**Data for analysis:**
------------------------------------------------------------------------
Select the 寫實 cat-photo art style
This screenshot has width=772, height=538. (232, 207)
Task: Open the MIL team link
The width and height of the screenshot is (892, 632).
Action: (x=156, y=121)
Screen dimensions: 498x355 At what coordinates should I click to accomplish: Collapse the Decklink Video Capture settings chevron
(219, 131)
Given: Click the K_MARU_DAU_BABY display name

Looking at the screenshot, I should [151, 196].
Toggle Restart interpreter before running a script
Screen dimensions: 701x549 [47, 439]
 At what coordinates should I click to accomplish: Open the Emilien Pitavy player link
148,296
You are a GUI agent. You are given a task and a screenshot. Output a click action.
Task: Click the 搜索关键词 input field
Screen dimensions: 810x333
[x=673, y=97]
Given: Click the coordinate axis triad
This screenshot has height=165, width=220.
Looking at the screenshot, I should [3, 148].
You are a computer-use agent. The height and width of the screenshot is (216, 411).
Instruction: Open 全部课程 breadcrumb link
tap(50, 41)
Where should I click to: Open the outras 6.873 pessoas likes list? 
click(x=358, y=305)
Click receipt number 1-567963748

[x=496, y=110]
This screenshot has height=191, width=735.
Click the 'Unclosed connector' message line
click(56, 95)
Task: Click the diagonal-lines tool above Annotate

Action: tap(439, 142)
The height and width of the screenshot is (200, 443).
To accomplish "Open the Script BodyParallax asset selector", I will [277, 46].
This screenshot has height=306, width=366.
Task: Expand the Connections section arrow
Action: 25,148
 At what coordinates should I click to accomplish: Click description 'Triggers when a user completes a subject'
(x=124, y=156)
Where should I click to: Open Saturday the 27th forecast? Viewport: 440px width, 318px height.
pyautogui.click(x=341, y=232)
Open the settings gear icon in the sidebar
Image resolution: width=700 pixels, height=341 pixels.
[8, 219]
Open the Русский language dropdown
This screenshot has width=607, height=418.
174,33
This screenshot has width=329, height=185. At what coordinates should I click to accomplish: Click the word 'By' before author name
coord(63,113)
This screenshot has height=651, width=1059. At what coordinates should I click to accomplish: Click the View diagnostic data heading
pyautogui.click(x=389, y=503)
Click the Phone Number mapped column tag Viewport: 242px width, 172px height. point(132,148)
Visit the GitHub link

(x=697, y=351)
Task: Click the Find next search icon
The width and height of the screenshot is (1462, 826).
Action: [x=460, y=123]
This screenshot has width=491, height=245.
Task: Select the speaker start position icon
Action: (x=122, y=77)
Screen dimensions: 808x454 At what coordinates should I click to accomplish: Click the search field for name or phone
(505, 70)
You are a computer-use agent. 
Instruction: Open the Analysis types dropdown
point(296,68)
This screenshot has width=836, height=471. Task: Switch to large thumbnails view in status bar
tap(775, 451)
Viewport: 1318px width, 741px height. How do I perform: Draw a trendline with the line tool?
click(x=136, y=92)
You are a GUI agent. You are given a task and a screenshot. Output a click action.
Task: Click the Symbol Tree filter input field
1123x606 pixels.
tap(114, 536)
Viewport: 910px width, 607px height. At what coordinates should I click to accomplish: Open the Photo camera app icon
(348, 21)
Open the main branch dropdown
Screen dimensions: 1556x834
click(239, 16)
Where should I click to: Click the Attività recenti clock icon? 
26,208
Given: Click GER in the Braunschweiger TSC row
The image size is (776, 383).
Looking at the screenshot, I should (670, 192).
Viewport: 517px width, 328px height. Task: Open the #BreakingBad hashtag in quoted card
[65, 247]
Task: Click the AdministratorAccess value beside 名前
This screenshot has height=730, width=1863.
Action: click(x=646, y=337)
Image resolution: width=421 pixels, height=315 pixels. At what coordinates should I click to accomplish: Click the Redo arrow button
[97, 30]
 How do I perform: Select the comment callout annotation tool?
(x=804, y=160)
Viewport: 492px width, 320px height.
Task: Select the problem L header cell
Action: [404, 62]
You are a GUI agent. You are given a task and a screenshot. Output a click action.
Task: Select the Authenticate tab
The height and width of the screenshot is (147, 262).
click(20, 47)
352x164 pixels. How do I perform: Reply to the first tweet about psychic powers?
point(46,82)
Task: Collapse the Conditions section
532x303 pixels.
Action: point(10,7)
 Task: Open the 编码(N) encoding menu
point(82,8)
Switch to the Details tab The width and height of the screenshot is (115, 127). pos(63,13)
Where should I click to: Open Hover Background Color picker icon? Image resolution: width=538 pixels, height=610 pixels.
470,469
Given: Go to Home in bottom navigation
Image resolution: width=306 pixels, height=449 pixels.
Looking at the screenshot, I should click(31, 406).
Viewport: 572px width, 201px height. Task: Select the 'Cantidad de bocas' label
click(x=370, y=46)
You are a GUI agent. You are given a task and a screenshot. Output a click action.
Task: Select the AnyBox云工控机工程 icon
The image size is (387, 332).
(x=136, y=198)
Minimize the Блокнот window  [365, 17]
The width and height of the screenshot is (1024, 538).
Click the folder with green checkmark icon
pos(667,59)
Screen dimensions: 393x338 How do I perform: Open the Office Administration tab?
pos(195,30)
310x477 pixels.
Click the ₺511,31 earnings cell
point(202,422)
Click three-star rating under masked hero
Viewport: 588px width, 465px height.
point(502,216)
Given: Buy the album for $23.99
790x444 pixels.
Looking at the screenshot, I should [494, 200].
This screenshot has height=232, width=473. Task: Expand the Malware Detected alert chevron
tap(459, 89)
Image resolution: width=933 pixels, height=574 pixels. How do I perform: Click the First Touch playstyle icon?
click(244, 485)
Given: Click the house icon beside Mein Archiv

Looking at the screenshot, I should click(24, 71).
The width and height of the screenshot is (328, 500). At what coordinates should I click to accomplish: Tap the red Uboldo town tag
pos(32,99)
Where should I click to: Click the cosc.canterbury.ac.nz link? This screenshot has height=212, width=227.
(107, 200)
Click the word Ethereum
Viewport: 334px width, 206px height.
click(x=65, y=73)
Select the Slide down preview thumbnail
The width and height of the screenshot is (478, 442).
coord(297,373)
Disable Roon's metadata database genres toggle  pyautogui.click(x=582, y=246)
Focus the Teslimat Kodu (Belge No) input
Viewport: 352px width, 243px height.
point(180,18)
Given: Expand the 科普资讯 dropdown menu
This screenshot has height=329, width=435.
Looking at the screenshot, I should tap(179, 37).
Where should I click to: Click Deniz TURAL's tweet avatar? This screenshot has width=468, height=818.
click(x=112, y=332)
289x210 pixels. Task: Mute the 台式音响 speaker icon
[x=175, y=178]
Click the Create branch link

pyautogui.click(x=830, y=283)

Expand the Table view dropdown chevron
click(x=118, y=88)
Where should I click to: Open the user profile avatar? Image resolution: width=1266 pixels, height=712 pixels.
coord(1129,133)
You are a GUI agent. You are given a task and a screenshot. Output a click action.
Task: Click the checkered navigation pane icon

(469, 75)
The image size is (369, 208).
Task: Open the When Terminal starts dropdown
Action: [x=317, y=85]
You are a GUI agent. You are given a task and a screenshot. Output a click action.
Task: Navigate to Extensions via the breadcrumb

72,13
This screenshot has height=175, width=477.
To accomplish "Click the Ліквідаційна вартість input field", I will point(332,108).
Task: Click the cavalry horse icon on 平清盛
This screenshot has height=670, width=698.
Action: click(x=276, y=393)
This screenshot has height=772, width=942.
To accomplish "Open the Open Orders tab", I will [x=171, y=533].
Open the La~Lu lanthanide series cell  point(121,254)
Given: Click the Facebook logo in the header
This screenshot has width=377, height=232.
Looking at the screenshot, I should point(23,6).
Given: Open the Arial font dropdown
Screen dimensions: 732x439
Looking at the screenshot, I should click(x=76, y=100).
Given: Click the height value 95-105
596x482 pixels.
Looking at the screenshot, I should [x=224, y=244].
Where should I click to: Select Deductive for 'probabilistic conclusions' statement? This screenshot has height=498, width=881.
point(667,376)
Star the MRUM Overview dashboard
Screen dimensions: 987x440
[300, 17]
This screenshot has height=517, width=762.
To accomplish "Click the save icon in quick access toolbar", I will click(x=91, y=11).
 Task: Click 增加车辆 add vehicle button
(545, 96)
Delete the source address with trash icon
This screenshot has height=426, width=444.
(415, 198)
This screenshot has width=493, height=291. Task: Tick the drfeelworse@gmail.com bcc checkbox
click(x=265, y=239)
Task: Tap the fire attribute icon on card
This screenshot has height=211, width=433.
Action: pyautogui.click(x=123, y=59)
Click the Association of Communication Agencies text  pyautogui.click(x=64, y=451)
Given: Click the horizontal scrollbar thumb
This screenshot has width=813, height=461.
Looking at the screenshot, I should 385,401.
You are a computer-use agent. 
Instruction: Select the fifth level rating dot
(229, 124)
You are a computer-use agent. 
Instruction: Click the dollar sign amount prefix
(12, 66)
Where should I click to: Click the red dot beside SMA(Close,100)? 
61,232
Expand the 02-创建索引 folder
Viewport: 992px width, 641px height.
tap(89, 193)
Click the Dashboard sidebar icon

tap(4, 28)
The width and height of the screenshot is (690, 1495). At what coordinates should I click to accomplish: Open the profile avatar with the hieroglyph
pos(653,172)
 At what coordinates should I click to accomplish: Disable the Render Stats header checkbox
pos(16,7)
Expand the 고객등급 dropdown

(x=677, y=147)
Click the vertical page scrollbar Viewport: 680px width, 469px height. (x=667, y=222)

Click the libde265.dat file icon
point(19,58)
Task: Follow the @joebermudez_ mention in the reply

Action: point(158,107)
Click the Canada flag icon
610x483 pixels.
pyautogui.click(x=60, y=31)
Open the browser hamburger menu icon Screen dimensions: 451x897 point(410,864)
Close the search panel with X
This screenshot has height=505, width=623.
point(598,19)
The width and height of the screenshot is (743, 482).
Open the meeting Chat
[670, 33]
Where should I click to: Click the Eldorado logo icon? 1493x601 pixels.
------------------------------------------------------------------------
**Exercise description:**
Find every line of the data above that holds the word "scrollbar", then state how many there are and nothing else.

**Expected answer:**
2